• _STATED PROBLEM 1_: Write out the passage on Thackeray's art criticism in full, exactly as it appears.

Wilkie’s Grace before Meat is pronounced exquisite ; so powerful is its effect that the words with which Thackeray describes it become rhythmical : “ The eye loves to repose on this picture, and the heart to brood over it afterward. . . . When lines and colors come to be translated into sounds, this picture, I have no doubt, will turn out to be a sweet and touching hymn tune, with rude notes of cheerful voices, and peal of soft melodious organ, such as one hears stealing over the meadows on sunshiny Sabbath days, while waves under the cloudless sky the peaceful, golden corn.” Eastlake, the archbishop, again comes up for notice, the subject being Our Lord and Little Children. “ It gives a feeling of exquisite pleasure and content. Such pictures come straight to the heart, and all criticism and calculation vanish at once.” Evidently, Mr. Titmarsh has his favorites, as have all bestowers of reward and punishment. Among those whom he delights to honor are Leslie and Maclise. Their paintings have a humor to which his own is akin. Maclise is as different from Leslie “ as whiskey from rich Burgundy.” Leslie’s painted men and women “do not laugh themselves; they make you laugh, and there is where the esteemed American artist beats the dashing young Irish one.” Through several pages of description and comment, he brings before his readers the chief characteristics of the best pictures in the London galleries. It is pleasant reading, and the ancient pages of Fraser glow to-day, as they did nearly fifty years ago, with the fires of this bright, witty, kindly criticism.

• _STATED PROBLEM 2_: Give again the entries from the line with "Click the Generate button" up to and including the line with "pyautogui.click(x=149, y=451)", copied word for word. Leave the pictures out of your answer.

• _MATERIAL PROVIDED_:
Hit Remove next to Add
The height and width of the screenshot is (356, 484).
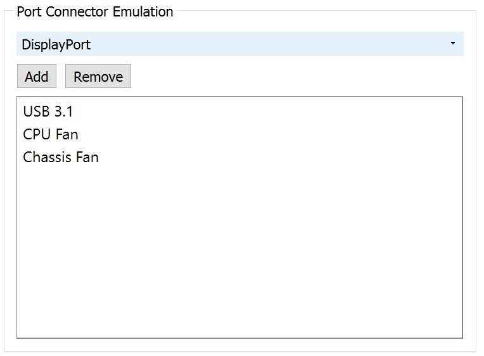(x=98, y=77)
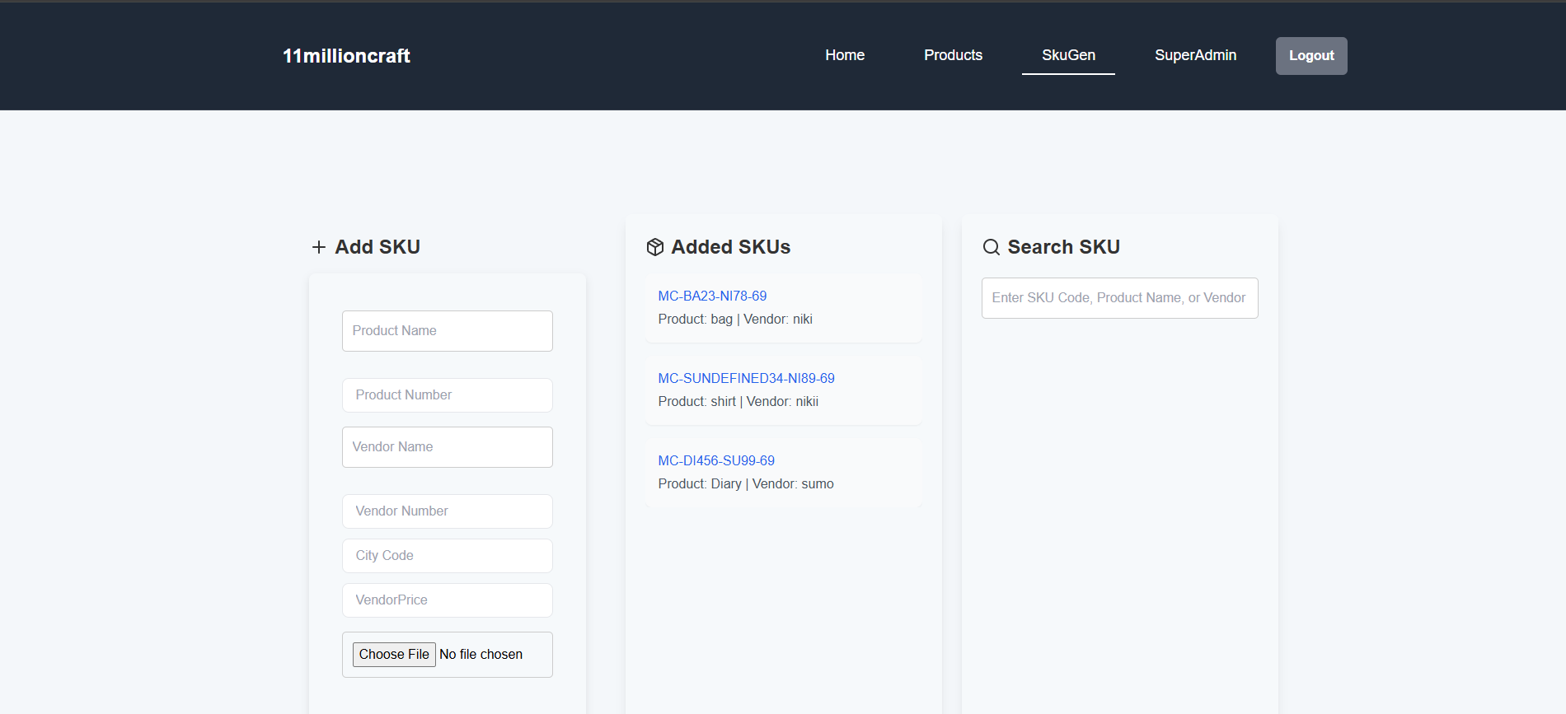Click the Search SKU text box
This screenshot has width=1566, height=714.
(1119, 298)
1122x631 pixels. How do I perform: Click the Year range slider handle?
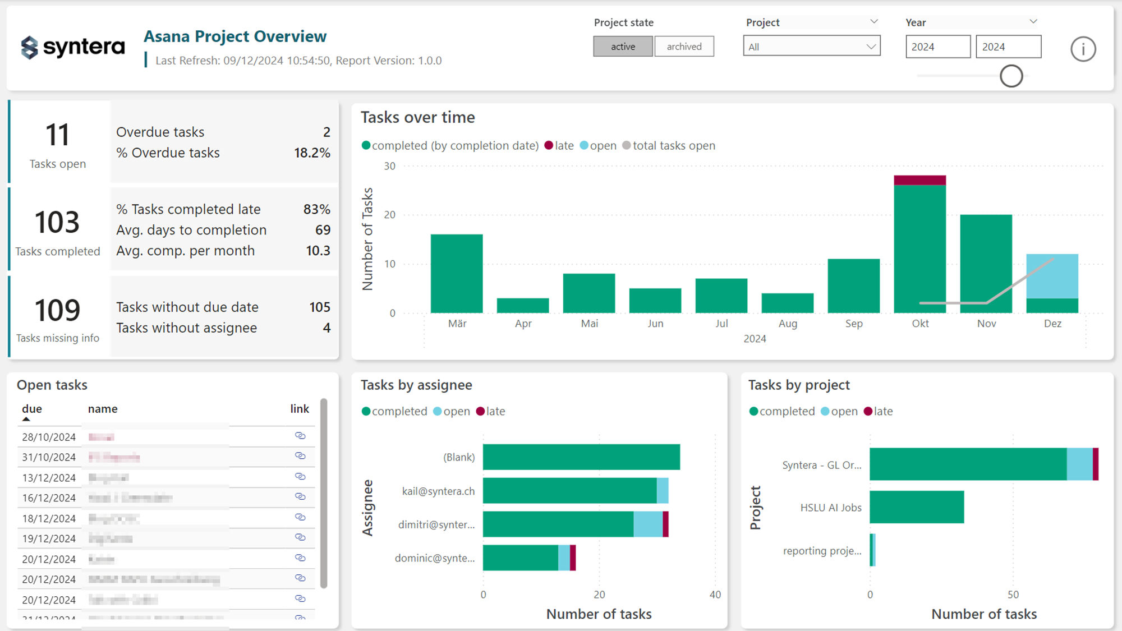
==
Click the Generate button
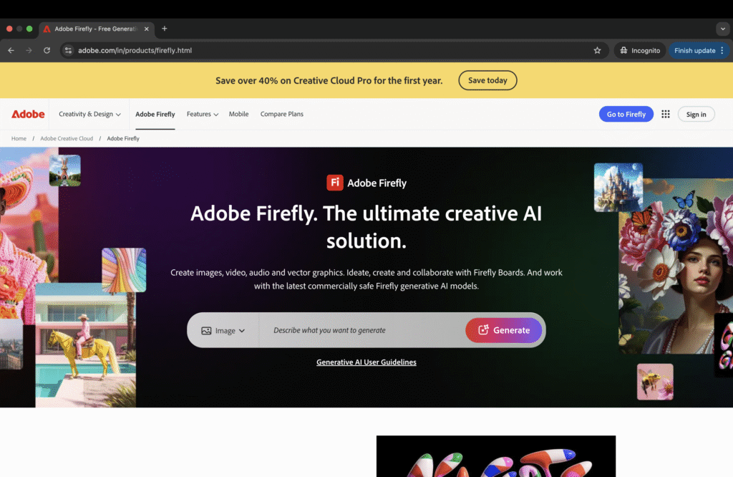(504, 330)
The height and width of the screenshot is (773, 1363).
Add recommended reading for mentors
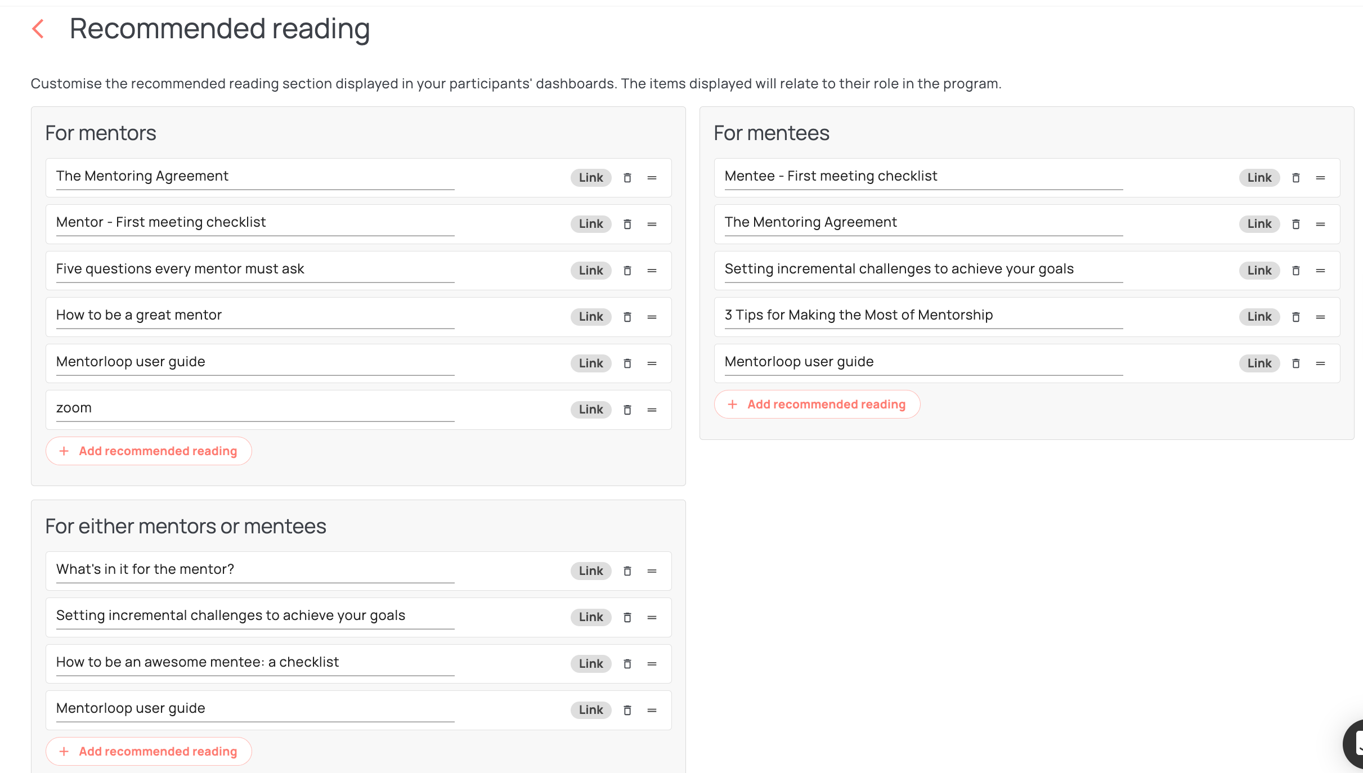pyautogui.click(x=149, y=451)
* * *
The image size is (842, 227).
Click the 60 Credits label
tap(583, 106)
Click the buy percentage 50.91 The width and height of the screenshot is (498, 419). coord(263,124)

• _CORRECT ANSWER 1_:
Wilkie’s Grace before Meat is pronounced exquisite ; so powerful is its effect that the words with which Thackeray describes it become rhythmical : “ The eye loves to repose on this picture, and the heart to brood over it afterward. . . . When lines and colors come to be translated into sounds, this picture, I have no doubt, will turn out to be a sweet and touching hymn tune, with rude notes of cheerful voices, and peal of soft melodious organ, such as one hears stealing over the meadows on sunshiny Sabbath days, while waves under the cloudless sky the peaceful, golden corn.” Eastlake, the archbishop, again comes up for notice, the subject being Our Lord and Little Children. “ It gives a feeling of exquisite pleasure and content. Such pictures come straight to the heart, and all criticism and calculation vanish at once.” Evidently, Mr. Titmarsh has his favorites, as have all bestowers of reward and punishment. Among those whom he delights to honor are Leslie and Maclise. Their paintings have a humor to which his own is akin. Maclise is as different from Leslie “ as whiskey from rich Burgundy.” Leslie’s painted men and women “do not laugh themselves; they make you laugh, and there is where the esteemed American artist beats the dashing young Irish one.” Through several pages of description and comment, he brings before his readers the chief characteristics of the best pictures in the London galleries. It is pleasant reading, and the ancient pages of Fraser glow to-day, as they did nearly fifty years ago, with the fires of this bright, witty, kindly criticism.

• _CORRECT ANSWER 2_:
Click the Generate button
(504, 330)
The height and width of the screenshot is (773, 1363).
Add recommended reading for mentors
pyautogui.click(x=149, y=451)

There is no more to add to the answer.